Jenny! She was in trouble!
Tag released the ball and streaked through the water with powerful strokes. Faster, faster! To him it seemed that he was hardly moving.
Getting across the pool to Jenny seemed to take for ever. Tag leapt out of the water to breathe, and the nearby children blinked as a red shape appeared in front of their eyes and plunged back in, with scarcely a splash.
After what seemed an age, but was actually only a few seconds, Tag was beneath Jenny, pushing her back up to the surface with all his strength. She was waving her arms and legs, but her movements were weak and she didn’t seem to know which way to go. He got her to the surface and held her there as hard as he could. He could feel her body jump as she gasped and coughed. He himself was getting short of breath, but he had to keep supporting her. Why was no one else helping?
In fact, there was a lot going on at the side of the pool that Tag didn’t know about. People had seen Jenny splashing and sinking and had called the lifeguard. He had run round the pool towards Jenny, and even now was reaching down to her with his long pole. Something hard and smooth pushed Tag roughly out of the way as the hook on the pole went round Jenny’s body, and the lifeguard pulled her towards the steps.
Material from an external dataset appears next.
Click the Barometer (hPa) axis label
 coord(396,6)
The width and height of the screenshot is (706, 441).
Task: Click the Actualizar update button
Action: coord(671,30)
Tag bobbed to the surface and watched as she was hauled out and made to lie down at the side of the pool.
David came racing round the end of the pool, sliding and slipping. “Is she all right?” he asked, breathlessly.
Jenny was lying there, her eyes streaming with pool water and tears.
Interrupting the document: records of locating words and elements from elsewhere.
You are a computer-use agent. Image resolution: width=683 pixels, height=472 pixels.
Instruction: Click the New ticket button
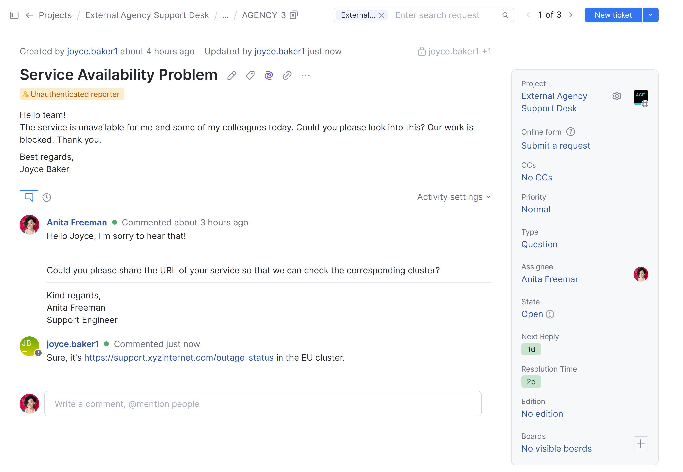click(x=613, y=15)
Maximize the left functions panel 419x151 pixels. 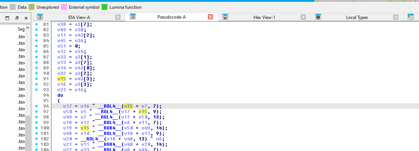(x=7, y=18)
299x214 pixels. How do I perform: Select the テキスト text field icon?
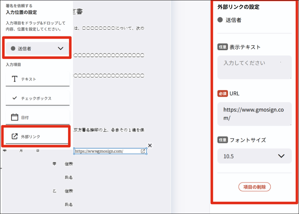pyautogui.click(x=15, y=79)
“She’s fine,” replied the lifeguard, “but we’ll just keep her here for a few minutes.” He kept chatting until Jenny seemed ready to sit up.
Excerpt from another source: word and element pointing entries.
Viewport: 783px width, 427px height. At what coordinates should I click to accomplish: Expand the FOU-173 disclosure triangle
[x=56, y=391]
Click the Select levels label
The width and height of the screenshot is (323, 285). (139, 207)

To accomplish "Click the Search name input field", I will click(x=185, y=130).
The lifeguard hadn’t noticed the boys jumping in on top of Jenny, and when her colour started to return he gently warned, “You really shouldn’t be in so deep if you’re not a strong swimmer.”
David was annoyed. “She’s a brilliant swimmer,” he said.
“In that case,” replied the lifeguard without looking up, “she should concentrate on swimming instead of playing with her toys and ending up in trouble.”
“What toys?” asked David.
“That blow-up dragon that you’ve all been playing with all afternoon,” said the lifeguard. “If I had my way you wouldn’t be allowed to bring toys in here. When I was pulling her out it was floating at her side. That one – the one under your arm,” he added, as he looked up and caught sight of Tag, who had jumped out of the pool and come to David.
Their argument was interrupted by the sound of Jenny beginning to cry.
“You’d better go home,” added the lifeguard, more kindly. “How did you get here?” David didn’t want to admit that they were there on their own. It had seemed OK while they were enjoying themselves, but now he rather wished that Mum and Dad were nearby. He went off to get the locker keys, and the lifeguard led Jenny away towards the changing rooms.
“Did you have a nice swim?” asked Mum when they got home. “Oh dear, your eyes look very red. Did the water sting them?”
David and Jenny decided not to say that Jenny had needed rescuing, but they paid Tag a lot of attention that evening, rubbing his special oil on to his skin so that it shone. Jenny made him a tiny medal, and popped it round his neck on a ribbon. It said “Life Saver”.